Luxury stores test the water in a Paris devoid of tourists

FAN Editor
Gradual end to a nationwide lockdown due to the coronavirus disease (COVID-19), in Paris
Employees stand outside a reopened Chanel fashion boutique in Paris after France begun a gradual end to a nationwide lockdown due to the coronavirus disease (COVID-19) in France, May 11, 2020. REUTERS/Charles Platiau

May 11, 2020

By Sarah White

PARIS (Reuters) – At an Hermes <HRMS.PA> store on one of Paris’s swankiest streets, shop assistants greeted customers through face masks on Monday with sanitiser gels and a polite refrain: “May I refresh your hands?”

As France began to exit its strict coronavirus lockdown, many of its luxury brands also opened their doors, giving sanitary protocols a makeover and testing people’s appetite for splurging after a shutdown that has rocked economies worldwide.

At Louis Vuitton’s store on Paris’s grand Place Vendome square, which sells everything from 645 euro ($700) cocktail shakers to jewellery worth hundreds of thousands, a few local clients kept business ticking over.

“It’s a friend’s birthday and we’re buying her a wallet,” said Paris resident Hajar. “It’ll be the first time we’ve seen each other in two months.”

At the Hermes shop on the Rue du Faubourg Saint-Honore, there was even a semblance of business as usual.

A shop assistant discreetly kept count of the number of people milling around at any one time – around 50 at one point in early afternoon, across two floors.

And one shopper said she had been told to make an appointment if she wanted to discuss buying a pricey “Kelly” handbag.

“They always make things difficult at Hermes,” said Blessing Williams, a 23-year-old model from Nigeria who lives in Paris. She still came away with a pair of sandals.

But travel restrictions and the resulting dearth of international tourists will remain a major drag for months to come on luxury shopping capitals such as Paris, or Milan, where fashion firms are set to reopen stores on May 18.

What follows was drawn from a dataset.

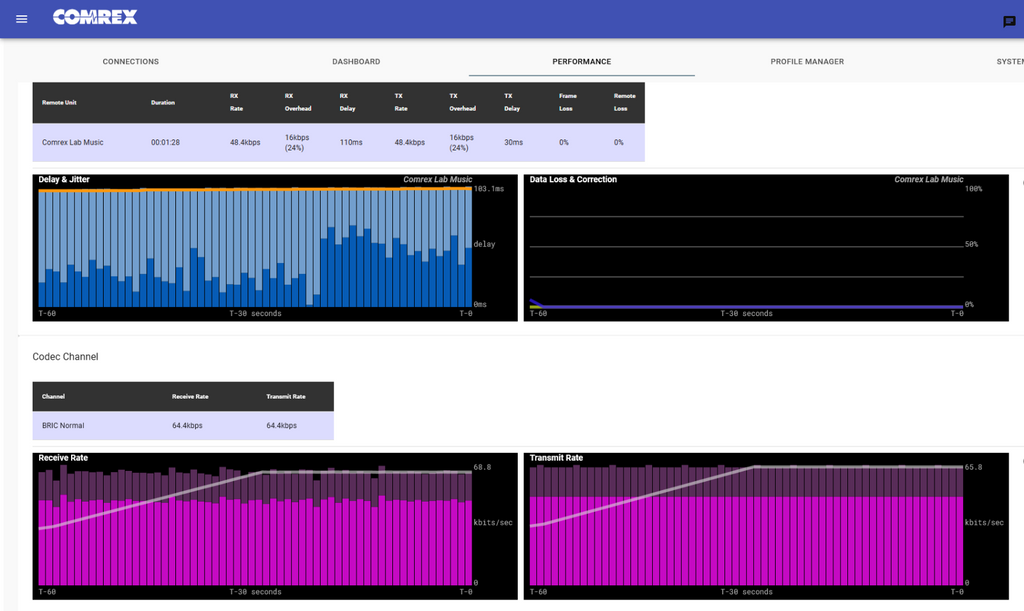The width and height of the screenshot is (1024, 611).
Task: Click the Duration column header
Action: tap(162, 103)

Depending on the brand, foreign tourists usually make up between 35% and 55% of luxury labels’ revenue in Europe, according to Jefferies analyst Flavio Cereda.

HANDBAGS IN QUARANTINE

In Germany, where small stores have been open for three weeks, well-heeled shoppers looking for luxury are still few and far between, suit maker Hugo Boss said last week.

The plush changing cabins at Vuitton’s Vendome shop, now regularly disinfected, were a lot less busy than usual on Monday, assistants said on Monday.

A nearby Chanel store was quieter than before the crisis too, staff said. Hermes boss Axel Dumas, mingling with employees at the Faubourg Saint-Honore shop, declined to comment on how the first few hours of trade had gone.

Despite signs of recovery in China, the industry’s biggest market, global sales of luxury goods are expected to slump by up to 50% this year, the consultancy Bain forecast last week.

For now, brands are focused on easing into new hygiene routines, including making the use of face masks compulsory.

At Vuitton in Paris, owned by the LVMH <LVMH.PA> conglomerate, clothes that are tried on are set aside to be steamed, and handbags are put in a 48-hour quarantine.

Cleaning protocols for other items vary, depending on how close they come to people’s faces or the materials involved.

Christian Dior, another LVMH label, and Chanel, a privately owned group, have also erected plexiglass shields by the tills.